JuliaStats / GLM.jl

Generalized linear models in Julia
Other
584 stars 114 forks source link

Propagate missing values from data when returning vectors #546

Open nalimilan opened 10 months ago

nalimilan commented 10 months ago

When a model was fitted on data containing missing values which have been dropped, predict(model), residuals(model), fitted(model) and response(model) should return a vector of the same length as the data with missing for corresponding entries. It would make sense to change this before releasing GLM 2.0, even if a more general fix is implemented later in StatsModels (https://github.com/JuliaStats/StatsModels.jl/issues/202).

See https://github.com/JuliaStats/MixedModels.jl/issues/650 for a similar issue in MixedModels.

ararslan commented 10 months ago

Would we do the same for modelmatrix? If not, the dimensions of response and modelmatrix would disagree, which seems pretty awful. If so, crossmodelmatrix is modelmatrix(model)' * modelmatrix(model), which becomes pretty useless if modelmatrix includes missing values...

ararslan commented 10 months ago

This also means that response(model) et al. won't have length nobs(model) (for unweighted models).

bkamins commented 10 months ago

A related issue (if a separate issue should be opened for this please let me know, but I think this should be revolved along with the original issue with a consistent approach):

julia> lm(@formula(x1~lag(x2)), df)
ERROR: MethodError: Cannot `convert` an object of type Missing to an object of type Float64

(the issue is that, if I understand things correctly, lagging is applied after dropping of rows with missing is performed)

More generally e.g.:

julia> f(x) = x > 0.5 ? 1 : missing
f (generic function with 1 method)

julia> lm(@formula(x1~f(x2)), df)
ERROR: MethodError: Cannot `convert` an object of type Missing to an object of type Float64
nalimilan commented 10 months ago

I think that's https://github.com/JuliaStats/StatsModels.jl/issues/202. It's a bit harder to fix.

nalimilan commented 10 months ago

Would we do the same for modelmatrix? If not, the dimensions of response and modelmatrix would disagree, which seems pretty awful. If so, crossmodelmatrix is modelmatrix(model)' * modelmatrix(model), which becomes pretty useless if modelmatrix includes missing values...

Good point. We could say that functions related to the fitting procedure, like modelmatrix and crossmodelmatrix never include missing values. But I admit that's a bit ad hoc, but that's what R does when using na.exclude (i.e. only pad residuals and predicted values with missing values).
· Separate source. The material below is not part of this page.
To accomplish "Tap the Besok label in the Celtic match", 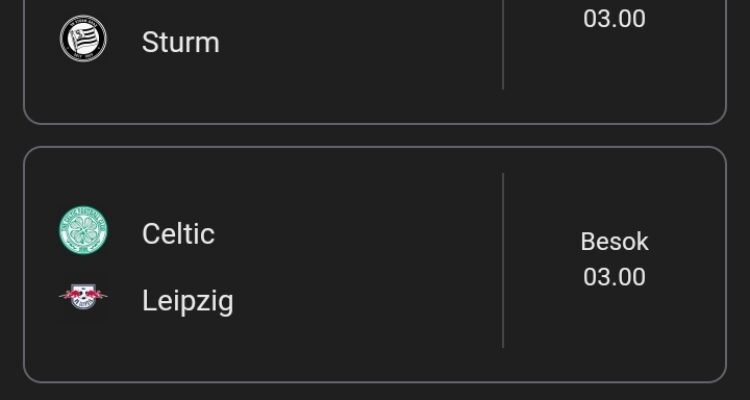I will 614,242.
bkamins commented 10 months ago

It's a bit harder to fix.

I agree that it is probably harder, but my point was that we should keep also this case in mind when developing a solution (as it might be affected by that requirement).

ararslan commented 10 months ago

functions related to the fitting procedure

That arguably includes response, residuals, and fitted... probably everything but predict. "Related to the fitting procedure" may also depend on the kind of model and wouldn't necessarily be the same between GLM and another statistical modeling package.
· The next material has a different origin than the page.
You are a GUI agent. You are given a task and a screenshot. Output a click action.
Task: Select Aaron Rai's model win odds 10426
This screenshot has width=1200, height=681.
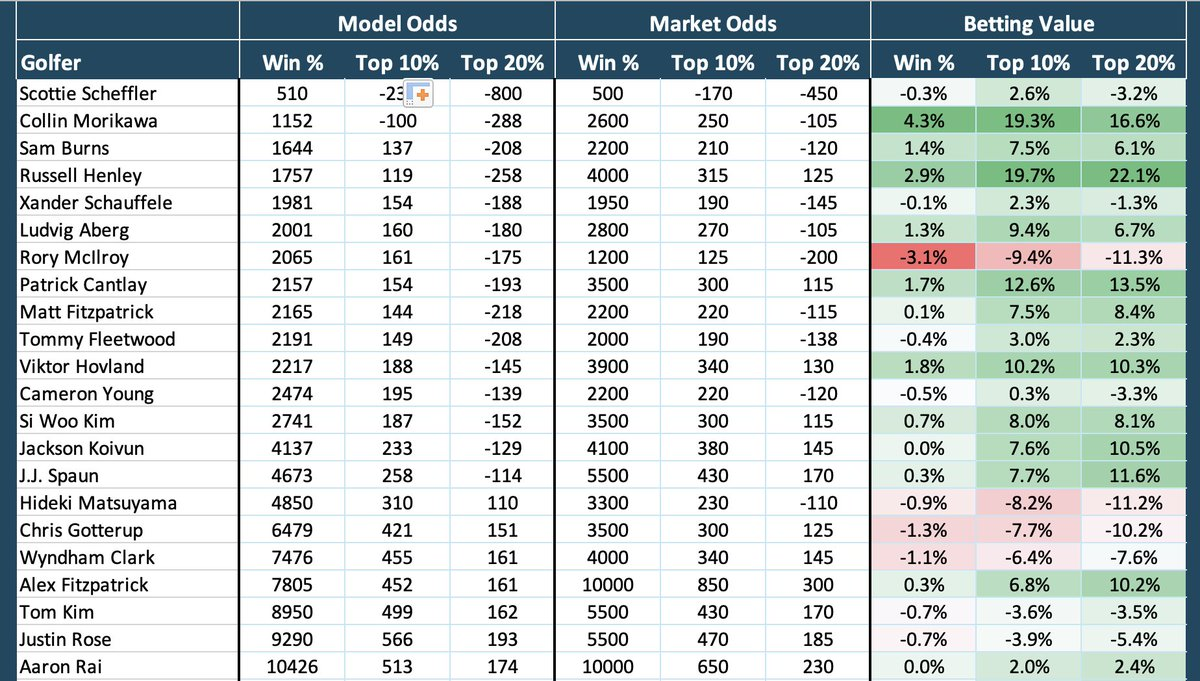(293, 666)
IMO the current behavior that these functions return the objects/quantities as actually used by the model is the right one, and the case of including any missing values that were present in the input is better handled separately. I actually think that the existing predict(model, data), where data is the original input that includes missing values, is a sensible solution to getting back fitted values that include missing: you're asking for the model's output when given that input, which is inherently different from what the model used for fitting (in the presence of missing values).